Mercy Machine revisited (or…getting pulled back into the past)
October 13, 2014
Yesterday I received an email from a woman in Texas, inquiring about Mercy Machine, a play based on my experiences working in a Nursing Home in the Bronx.
It was a dream of mine to have this play presented in readings around the country, partnering with community groups to educate the public about the need for having an Advanced Directive.
I published the play, and talked to a lot of Advance Directives advocates around the country. I’d also gained the support of Nursing Home Abuse activists. They all believed in the play, but that didn’t translate to money to support the project I’d conceived. In 2011, after a few readings and performances, I’d decided to let the project go and move on.
The woman who’d contacted me said that she’d recently started a nonprofit whose whose mission was closely linked with that of The Mercy Machine Project. I was elated, and a little shocked.
—She said she that she wanted to do all of the things that I had wanted to do with the play.
—She said she was so excited that I understood the work she was doing.
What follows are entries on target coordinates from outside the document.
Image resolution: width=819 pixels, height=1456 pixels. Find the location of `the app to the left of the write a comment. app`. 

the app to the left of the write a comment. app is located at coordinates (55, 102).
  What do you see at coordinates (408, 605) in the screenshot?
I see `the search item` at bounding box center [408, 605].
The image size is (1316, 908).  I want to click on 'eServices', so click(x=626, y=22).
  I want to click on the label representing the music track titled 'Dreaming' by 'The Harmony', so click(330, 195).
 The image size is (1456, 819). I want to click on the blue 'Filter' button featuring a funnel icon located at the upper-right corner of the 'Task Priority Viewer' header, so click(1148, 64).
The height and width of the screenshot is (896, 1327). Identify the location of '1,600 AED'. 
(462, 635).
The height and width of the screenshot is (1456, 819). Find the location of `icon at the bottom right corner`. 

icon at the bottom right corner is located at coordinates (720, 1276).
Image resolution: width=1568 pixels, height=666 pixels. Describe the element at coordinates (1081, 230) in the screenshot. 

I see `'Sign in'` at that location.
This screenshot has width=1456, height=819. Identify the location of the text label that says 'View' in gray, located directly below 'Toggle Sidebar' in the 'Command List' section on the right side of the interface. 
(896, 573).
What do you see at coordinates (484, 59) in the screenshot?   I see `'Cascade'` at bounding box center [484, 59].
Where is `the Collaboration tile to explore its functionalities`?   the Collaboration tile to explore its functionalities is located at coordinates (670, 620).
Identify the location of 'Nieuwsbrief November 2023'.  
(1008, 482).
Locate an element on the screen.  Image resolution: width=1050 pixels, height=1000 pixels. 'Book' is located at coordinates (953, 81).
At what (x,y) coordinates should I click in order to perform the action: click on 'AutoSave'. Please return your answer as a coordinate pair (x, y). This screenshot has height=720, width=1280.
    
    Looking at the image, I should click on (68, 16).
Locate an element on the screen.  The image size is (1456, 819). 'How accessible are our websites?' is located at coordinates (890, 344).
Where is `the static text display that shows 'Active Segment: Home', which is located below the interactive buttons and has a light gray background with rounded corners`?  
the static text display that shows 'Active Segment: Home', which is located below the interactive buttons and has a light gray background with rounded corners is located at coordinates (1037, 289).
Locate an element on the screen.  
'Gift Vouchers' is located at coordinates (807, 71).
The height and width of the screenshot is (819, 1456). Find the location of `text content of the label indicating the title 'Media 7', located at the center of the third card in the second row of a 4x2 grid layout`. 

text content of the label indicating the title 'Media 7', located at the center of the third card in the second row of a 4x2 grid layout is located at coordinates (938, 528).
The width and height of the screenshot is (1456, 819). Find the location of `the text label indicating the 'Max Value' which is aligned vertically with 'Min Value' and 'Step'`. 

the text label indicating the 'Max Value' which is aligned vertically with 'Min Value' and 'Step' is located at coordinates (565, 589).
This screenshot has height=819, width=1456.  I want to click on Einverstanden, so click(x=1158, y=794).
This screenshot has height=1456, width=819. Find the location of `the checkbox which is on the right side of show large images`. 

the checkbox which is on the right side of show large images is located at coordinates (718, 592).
—She told me that my ideas and instincts were spot on, and that now was the time to act.
I already see myself trashing it a bit. From my experiences a couple of years ago, I’d learned to maintain a pragmatic view of any potential developments in an attempt to avoid getting too whisked away in the romantic notion of success.
Rakesh (my boyfriend) suggested celebrating the fact that someone expressed interest in my play, validating that I was on totally target with my vision for using Mercy Machine as a springboard for an education project to increase awareness about the need for Advance Directives.
Immediately my mind jumps to the fantasy of having my face on the cover of the New York Times Magazine (in black and white — with a very serious expression.) That fantasy played in my head for a long time. She said that the play is my baby (no kidding), and that of course they want to give me credit. Duh. As if there could be any other option.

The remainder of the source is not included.